Cómo se introdujeron las falsas doctrinas
Aun antes del establecimiento del papado, las enseñanzas de los filósofos paganos habían ejercido su influencia en la iglesia. Muchos aún se aferraban a los principios de la filosofía secular e instaban a otros a estudiarla como medio de extender su influencia entre los paganos. Así se introdujeron serios errores en la fe cristiana.
Entre las falsas doctrinas se destacan la creencia de la inmortalidad natural del hombre y su estado consciente después de la muerte. Esta doctrina forma el fundamento sobre el cual Roma estableció la invocación de los santos y la adoración a la Virgen María. De esto surgió también la herejía del tormento eterno para los que eran definidamente impenitentes, la cual se incorporó en la fe papal.
Estaba preparado el camino para otra invención del paganismo: el Purgatorio, empleado para aterrorizar a las multitudes supersticiosas. Esta herejía afirma la existencia de un lugar de tormento en el cual las almas de los que no habían merecido la eterna condenación sufren un castigo por sus pecados, y desde el cual, cuando son limpiados de la impureza, son admitidos en el cielo.
Aún se necesitaba otra impostura para permitirle a Roma sacar provecho de los temores y los vicios de sus adherentes: la doctrina de las indulgencias. Se prometía la completa remisión de los pecados pasados, presentes y futuros a todos los que se alistaran en las guerras del pontífice para castigar a sus enemigos o para exterminar a aquellos que osaran negar su supremacía espiritual. Mediante el pago de dinero a la iglesia, las personas podían liberarse de sus pecados y también liberar a las almas de los amigos muertos que sufrían en las llamas atormentadoras. De esta manera Roma llenó sus cofres y sostuvo la pompa, el lujo y el vicio de los pretendidos representantes de Aquel que no tenía dónde reclinar la cabeza.
La institución bíblica de la cena del Señor fue reemplazada por el sacrificio idólatra de la misa. Los sacerdotes papales pretendían convertir el sencillo pan y el vino en el verdadero “cuerpo y sangre de Cristo”. [1]Con blasfema pretensión, abiertamente reclamaban el poder de crear a Dios, el Creador de todas las cosas. Se exigía que los cristianos, bajo pena mortal, manifestaran su fe en esta herejía que afrentaba al cielo.
En el siglo XIII se estableció la más terrible maquinaria del papado: la Inquisición. En sus secretos concilios Satanás dominaba la mente de esos hombres malos. Invisible en medio de los mismos, un ángel de Dios tomaba nota de sus terribles e inicuos decretos y registraba la historia de hechos demasiado horribles para los ojos humanos. “Babilonia la grande” se vio “ebria de la sangre de los santos” (ver Apocalipsis 17:5, 6).
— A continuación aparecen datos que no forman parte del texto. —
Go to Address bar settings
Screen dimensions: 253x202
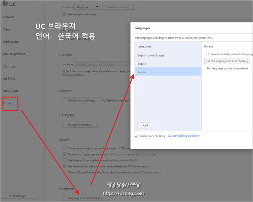point(11,42)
Los cuerpos mutilados de millones de mártires clamaban a Dios por venganza contra ese poder apóstata.
El papado había llegado a ser el déspota del mundo. Reyes y emperadores se inclinaban ante los decretos del pontífice romano. Durante centenares de años la doctrina de Roma se recibía sumisamente. Sus clérigos eran honrados y sostenidos generosamente. Desde entonces nunca la Iglesia Romana alcanzó de nuevo tanto rango, brillo o poder.
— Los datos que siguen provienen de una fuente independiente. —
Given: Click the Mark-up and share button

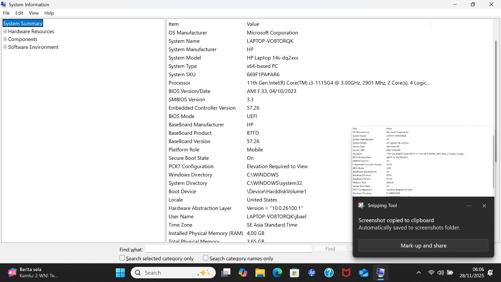Looking at the screenshot, I should point(423,246).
Pero “el mediodía del papado era la medianoche del mundo”. [2]Las Escrituras eran casi desconocidas. Los dirigentes papales odiaban la luz que revelaba sus pecados. Habiéndose eliminado la ley de Dios, la norma de justicia, ellos practicaban el vicio sin restricción. Los palacios de los papas y prelados eran escenarios de viles francachelas. Algunos de los pontífices eran culpables de crímenes tan horrorosos que los gobernantes seculares intentaron destronarlos por ser monstruos demasiado viles para ser tolerados. Durante siglos Europa se estancó en materia de saber, arte y civilización. Una parálisis moral e intelectual había dominado a la cristiandad.